Роман Осминкин21/12/20 14:132.7K🔥
мини-конференция «Между прокрастинацией и акселерационизмом: изобретение новой чувственности» декабрь 2018.
мини-конференция «Между прокрастинацией и акселерационизмом: изобретение новой чувственности» декабрь 2018.

Сергей Финогин

Есть вызывающая вопросы особенность в стремящейся иметь политическое измерение поэзии. В ней происходит объединение двух областей существования так, будто они связаны друг с другом органически и имеют равные изначальные условия, эти области; этика и индивидуальное социальное положение и собственно поэзия. Дело обстоит так, будто эта первая область симметричным образом стремится совпасть со второй, будто в поэзии действуют те же причины и правила, что и в социальной реальности.

Если поэзия и эта реальность объединены, то справедливо задать вопросы: можно ли в стихах совершить плохой поступок? Сделать неверный политический выбор? Страдать и испытывать лишенность так же, как в жизни? И в главным образом может ли поэзия изменить общество? Идеалом некоторых форм политической поэзии будто бы является вера в то, что можно ответить '«да»' на все эти вопросы, в реальности же оказывается необходимо писать с внутренним знанием, что все это невозможно, но мы будем делать вид, будто это не так.

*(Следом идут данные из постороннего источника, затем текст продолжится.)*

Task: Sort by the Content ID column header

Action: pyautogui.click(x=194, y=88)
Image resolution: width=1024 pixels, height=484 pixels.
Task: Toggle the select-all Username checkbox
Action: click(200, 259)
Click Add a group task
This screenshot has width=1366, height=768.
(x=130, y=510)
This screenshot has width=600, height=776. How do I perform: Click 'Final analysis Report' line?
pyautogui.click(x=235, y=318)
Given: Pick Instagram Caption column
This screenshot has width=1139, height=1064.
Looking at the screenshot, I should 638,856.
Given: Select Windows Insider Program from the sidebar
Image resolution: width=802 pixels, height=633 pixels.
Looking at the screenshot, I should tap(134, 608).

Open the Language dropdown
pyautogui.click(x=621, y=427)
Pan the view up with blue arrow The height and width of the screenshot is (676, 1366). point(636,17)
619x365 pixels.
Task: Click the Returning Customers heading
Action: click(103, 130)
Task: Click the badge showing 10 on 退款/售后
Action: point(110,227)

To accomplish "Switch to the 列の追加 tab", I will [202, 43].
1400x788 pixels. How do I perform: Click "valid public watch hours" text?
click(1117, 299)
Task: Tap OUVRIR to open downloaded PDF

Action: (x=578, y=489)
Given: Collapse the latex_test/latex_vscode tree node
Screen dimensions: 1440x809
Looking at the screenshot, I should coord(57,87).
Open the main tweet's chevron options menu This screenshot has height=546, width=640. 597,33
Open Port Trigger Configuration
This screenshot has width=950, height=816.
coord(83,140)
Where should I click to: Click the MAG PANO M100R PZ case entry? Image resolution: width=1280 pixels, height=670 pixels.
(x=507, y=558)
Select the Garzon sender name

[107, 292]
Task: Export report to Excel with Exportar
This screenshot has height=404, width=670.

Есть аргумент, что стихи репрезентируют для читателя Другого, он этический вызов, Другой требует признания, понимания и учета его голоса и его страдания. В поэзии Другой, это часто еще тот, кто обладает аурой принадлежности к какому-то неоформленному смутному сообществу, имеющему реальное бытие. Вместе с тем письмо. это всегда смещение от своего индивидуального бытия, от своей телесности и индивидуальных психических обстоятельств в область сгущений и разреженности дискурсивных токов. Автор овневшнивает свой внутренний гул, первоначальную интенцию, и тем самым отрицает ее, потому-что переводит ее в другой план существования, вместе с тем этот план существующих рядом слов начинает аффектировать его чувственность, автор начинает заражаться от своего собственного текста, чередуя внутреннее и внешнее в машинерии взаимных влияний.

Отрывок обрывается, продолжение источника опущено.